Newdow even provoked a moment of high emotion. He argued that the pledge had been altered in 1954–at the height of anticommunist sentiment–specifically to inject a note of religion into civic life. He said it was now a contentious issue, noting the public outcry over his case. But Chief Justice William Rehnquist asked about support for the 1954 congressional vote. When Newdow admitted it had been unanimous, Rehnquist replied, “That doesn’t sound divisive.” When Newdow replied, “That’s only because no atheist can get elected to public office,” the courtroom burst into applause–a major breach of decorum. Rehnquist then threatened to clear spectators from the courtroom if there were any more disruptions.
At other times during the arguments, though, the court seemed somewhat subdued, with both Newdow and Olson speaking for several minutes at a time without interruption from the bench. That could be in part because the court’s most spirited questioner, Justice Antonin Scalia, was absent. Newdow succeeded in getting Scalia to recuse himself after the justice made disparaging public comments about the case. (And that’s no small feat, as Scalia’s refusal to remove himself from an upcoming case involving his duck-hunting buddy, Vice President Dick Cheney, shows.)
Though Newdow seemed to face an uphill battle on the merits of his case, the justices first have to consider a more basic question: whether Newdow has “standing” to file suit at all. He first brought the case on behalf of his daughter, a student in the Elk Grove Unified School District outside Sacramento. But he’s now embroiled in a messy custody fight with the girl’s mother, Sandy Banning (the two never married). Family courts have granted Banning ultimate authority for making decisions about the girl’s religious and educational upbringing. Banning has filed an amicus brief saying that she’s a Christian and wants her daughter to say the pledge. She also says her daughter enjoys saying the pledge–in fact, she volunteered to lead the class in the oath on the first day of third grade.
Some of the justices seemed unconvinced that Newdow had any right to bring the case. “I think there’s a serious standing problem,” said Justice Anthony Kennedy. If enough others agree, they could dismiss the case on those grounds without ever deciding the constitutional question at hand.
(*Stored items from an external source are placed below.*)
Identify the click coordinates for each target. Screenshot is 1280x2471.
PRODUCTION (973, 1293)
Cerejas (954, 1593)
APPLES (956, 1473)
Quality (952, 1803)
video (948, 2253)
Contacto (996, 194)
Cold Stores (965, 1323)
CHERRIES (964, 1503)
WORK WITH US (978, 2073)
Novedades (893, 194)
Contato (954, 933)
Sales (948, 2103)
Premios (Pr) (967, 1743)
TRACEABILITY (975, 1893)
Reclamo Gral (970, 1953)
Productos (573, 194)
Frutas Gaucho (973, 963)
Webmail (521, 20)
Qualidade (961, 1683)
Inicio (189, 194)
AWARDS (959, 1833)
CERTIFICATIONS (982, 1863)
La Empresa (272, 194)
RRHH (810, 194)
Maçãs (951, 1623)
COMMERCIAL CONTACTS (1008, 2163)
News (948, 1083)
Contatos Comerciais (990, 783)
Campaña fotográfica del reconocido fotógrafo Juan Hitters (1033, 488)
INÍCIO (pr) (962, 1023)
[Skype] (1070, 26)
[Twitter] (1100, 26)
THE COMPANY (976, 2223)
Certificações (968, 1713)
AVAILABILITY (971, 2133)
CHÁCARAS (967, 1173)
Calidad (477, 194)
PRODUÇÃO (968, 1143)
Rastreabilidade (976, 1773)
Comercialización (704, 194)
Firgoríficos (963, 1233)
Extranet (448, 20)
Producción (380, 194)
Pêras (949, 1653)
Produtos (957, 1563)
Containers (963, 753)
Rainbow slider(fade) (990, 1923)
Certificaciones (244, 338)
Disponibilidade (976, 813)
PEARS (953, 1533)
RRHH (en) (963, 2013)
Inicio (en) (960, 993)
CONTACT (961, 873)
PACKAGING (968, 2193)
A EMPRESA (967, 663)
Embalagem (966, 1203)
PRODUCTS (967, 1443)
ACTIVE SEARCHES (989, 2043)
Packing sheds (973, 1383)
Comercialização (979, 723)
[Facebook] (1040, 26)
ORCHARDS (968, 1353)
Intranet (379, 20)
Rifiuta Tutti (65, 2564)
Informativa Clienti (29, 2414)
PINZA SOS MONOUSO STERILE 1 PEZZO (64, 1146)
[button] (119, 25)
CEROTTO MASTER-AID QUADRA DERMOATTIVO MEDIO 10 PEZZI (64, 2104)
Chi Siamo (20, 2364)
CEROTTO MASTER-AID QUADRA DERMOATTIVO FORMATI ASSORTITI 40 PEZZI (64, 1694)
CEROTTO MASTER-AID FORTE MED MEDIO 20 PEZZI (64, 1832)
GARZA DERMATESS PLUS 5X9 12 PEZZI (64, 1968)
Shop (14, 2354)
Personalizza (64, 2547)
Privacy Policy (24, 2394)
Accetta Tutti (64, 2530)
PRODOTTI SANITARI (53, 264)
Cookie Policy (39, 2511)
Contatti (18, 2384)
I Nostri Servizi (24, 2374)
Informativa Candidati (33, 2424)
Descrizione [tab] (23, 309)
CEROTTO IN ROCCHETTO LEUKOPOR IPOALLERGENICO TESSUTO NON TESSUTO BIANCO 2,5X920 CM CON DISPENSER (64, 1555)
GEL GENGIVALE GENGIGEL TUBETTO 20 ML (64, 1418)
The justices did something similar in a case last term, dismissing a case involving Nike, the shoe company, for lack of standing.
But both sides in the Newdow case hope the court won’t use standing as a way to duck the broader issue. “I’d like the case to be resolved on the merits,” said Banning to reporters afterward. “I hope and pray they will support our history and the values of our nation.”
If the justices don’t dismiss the case on standing, they could uphold the appeals-court ruling that the pledge may not be said in schools. Or they could rule more broadly that “under God” must be stripped from the pledge altogether. If justices split 4-4, the appeals court ruling will stand in nine Western states, leaving 10 million children unable to say the pledge.
Newdow emerged from the court to face a throng of supporters chanting “We want Mike!” at the foot of the court steps. They held signs like AMERICA–IT’S NOT JUST FOR FUNDAMENTALISTS ANYMORE and ONE NATION UNDER THE CONSTITUTION. Another set of demonstrators recited the pledge–loudly including the words “under God”–sang “God Bless America” and knelt in prayer. Newdow gazed at the bank of television cameras and scanned the crowds who’d lined up to hear his case. “Anybody in the country can uphold the Constitution,” he marveled. “What a system.”
A ruling in the case, Elk Grove Unified School District v. Newdow, is due by June.